[Start of section]
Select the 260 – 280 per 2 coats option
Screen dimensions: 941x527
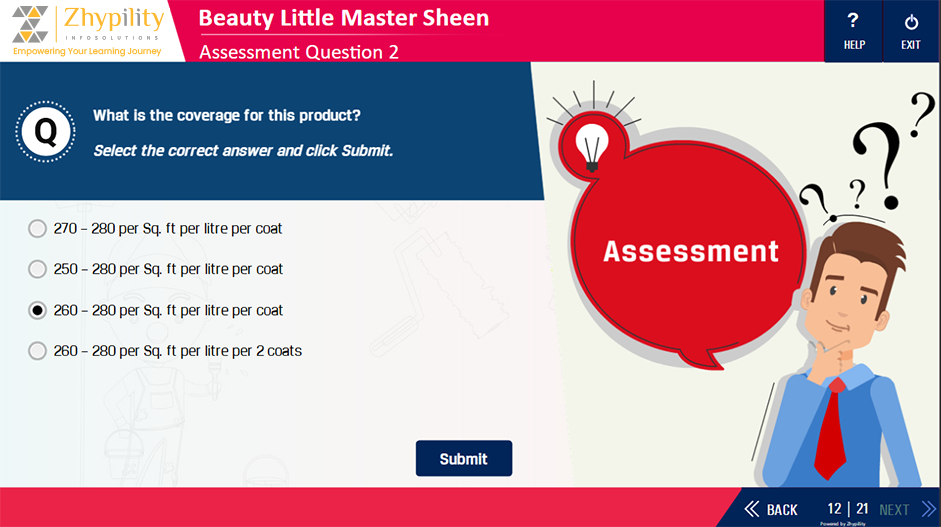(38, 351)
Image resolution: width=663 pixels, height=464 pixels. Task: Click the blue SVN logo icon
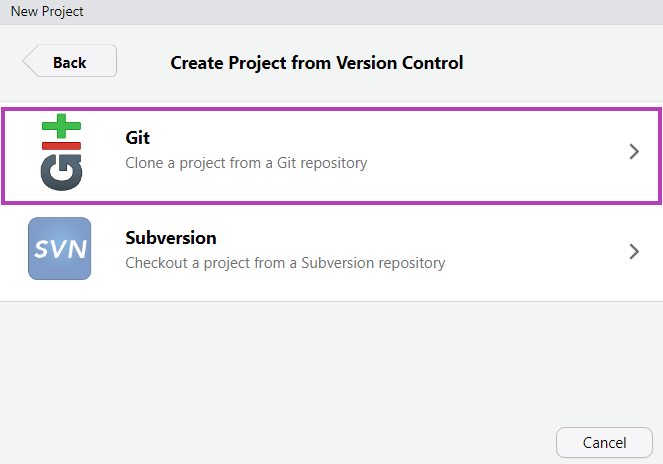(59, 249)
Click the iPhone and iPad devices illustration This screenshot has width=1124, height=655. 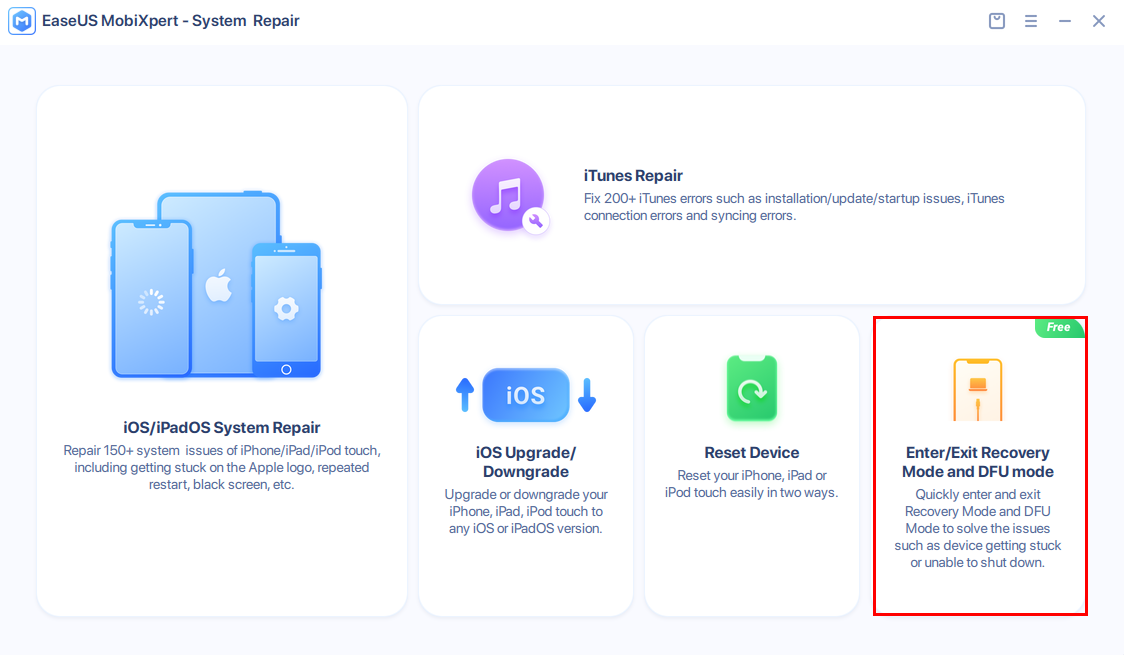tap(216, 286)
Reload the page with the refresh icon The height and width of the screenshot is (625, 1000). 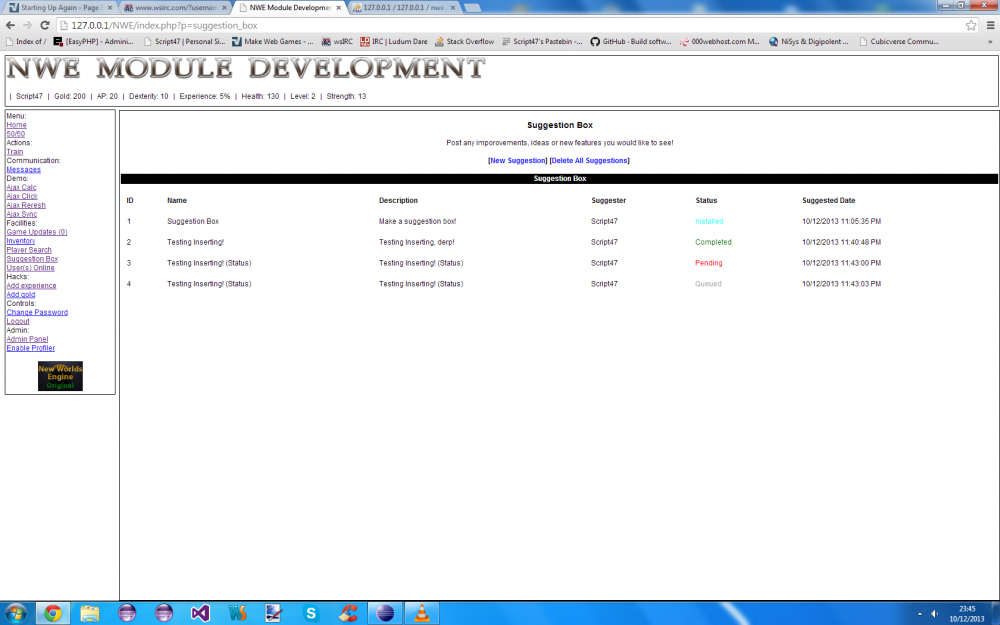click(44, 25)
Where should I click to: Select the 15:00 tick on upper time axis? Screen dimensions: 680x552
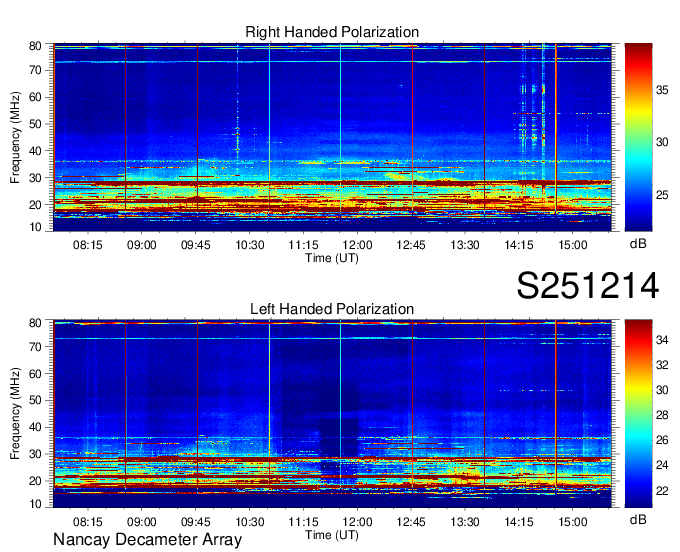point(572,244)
[End of section]
- Your assignment: Starting with the line that holds "Where should I", copy every line exactly through the final line of the material, but skip the pictures.

- Response to the task:
Where should I click to: Select the 15:00 tick on upper time axis? Screen dimensions: 680x552
point(572,244)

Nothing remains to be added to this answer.